A local community are put under a spotlight when gallery owner Megan Hipwell (Chrystine Symone) goes missing. It’s not long before the D.I Gaskill (Cavin Cornwall) begins to focus on alcoholic, people-watcher Rachel (Katie Ray), who enviously watches Megan from afar every morning on her train commute. With frequent blackouts and memory lapses, Rachel struggles to remember where she was the night Megan went missing – but does that make her a suspect? Becoming obsessed with the disappearance she frantically tries to piece together what happened that night, embroiling her deeper and deeper into the investigation.
This show is a classic mystery combining suspense, shock and salacious revelations. Working well on the small stage, the script holds weight, engaging the audience and allowing it to work as a standalone show for those less familiar with the original novel. With a variety of suspects in the mix such as husband Scott (Scott Hume), therapist Kamal (Kirk Smith), or local couple Tom (Tom Gordon) and Anna (Tori Hargreaves) – the wide-ranging cast do a good job of portraying their individual roles, while simultaneously supporting each other as an overall team. Occasionally some interactions feel a little too mechanically staged, so some more natural exchanges between the cast and the set would really help the fluidity of the performance.
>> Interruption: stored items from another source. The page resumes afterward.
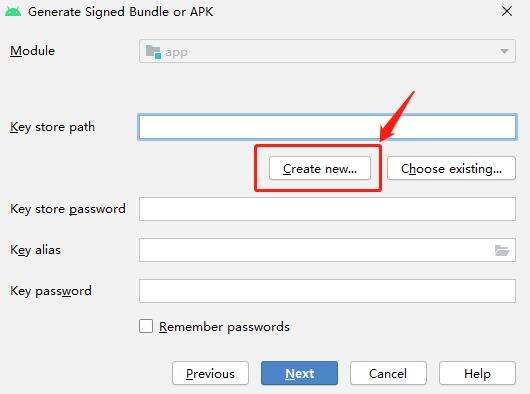
Task: Click Choose existing... keystore button
Action: coord(451,168)
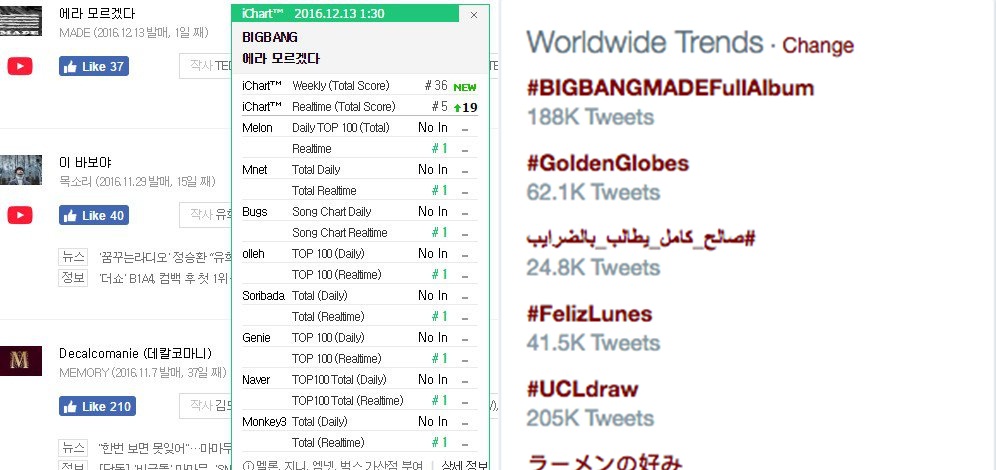Click the Change link for Worldwide Trends
Viewport: 996px width, 470px height.
(x=818, y=45)
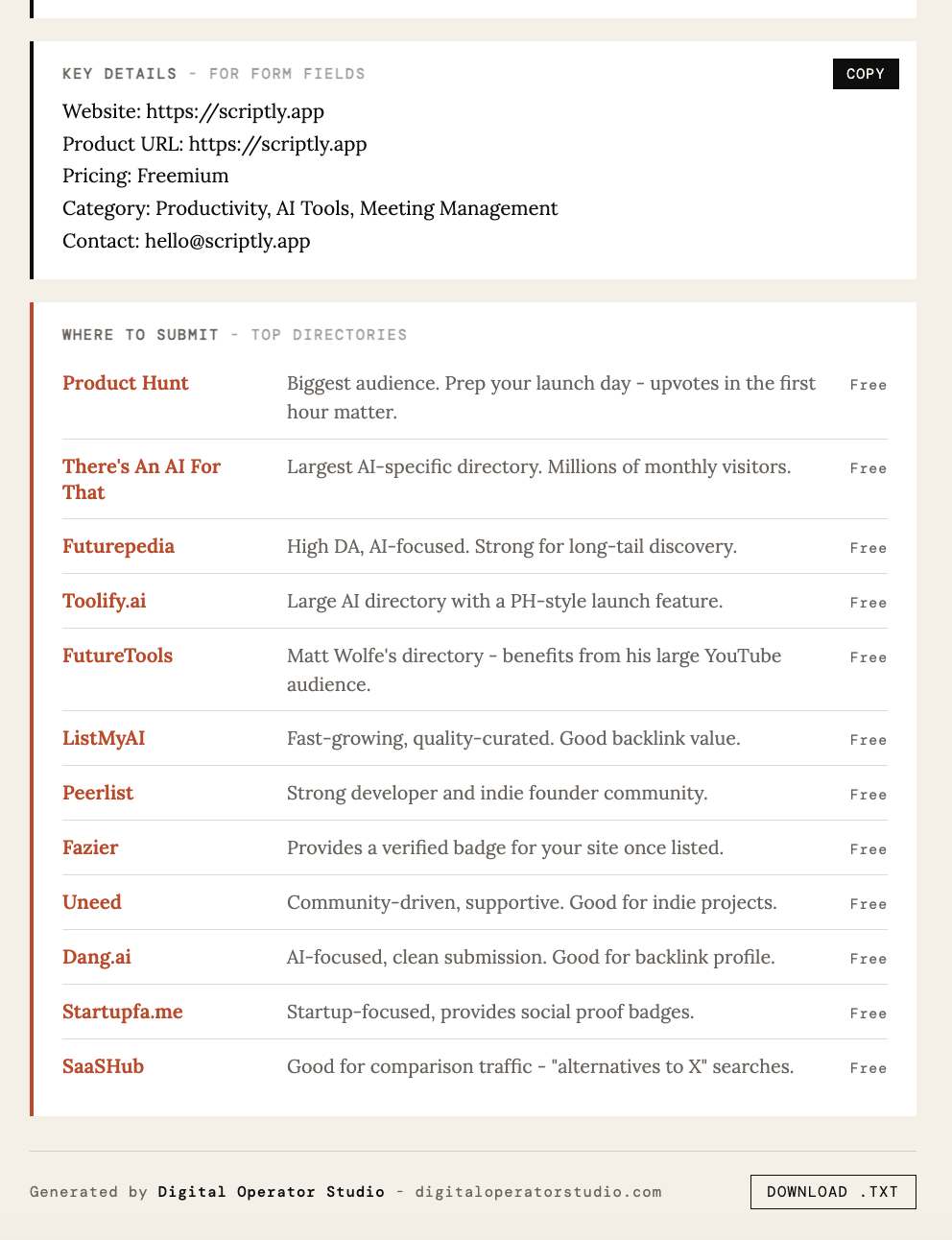Open the Fazier directory link
952x1240 pixels.
pyautogui.click(x=90, y=847)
The lighting design (Seb Blaber) and sound design (Sam Glossop) work fantastically in unison together to set each scene and build the tension, especially with their masterful depiction of the train that frequents throughout the performance. While this aspect is impressive, other parts of the stage feel quite sterile and stark in comparison. While the empty wine bottle strewn set works well for the first few scenes, nothing is amended throughout other than some police tape being added – which feels like a wasted opportunity for even some simplistic additions to break up the clinical ambiance of the set.
Although you might think that you’ve already had your The Girl on the Train fix, seeing it as a smaller scale theatre production really is a completely different experience, so it’s worth taking your own train journey over to Upstairs at the Gatehouse and being voyeur to this tense adaptation.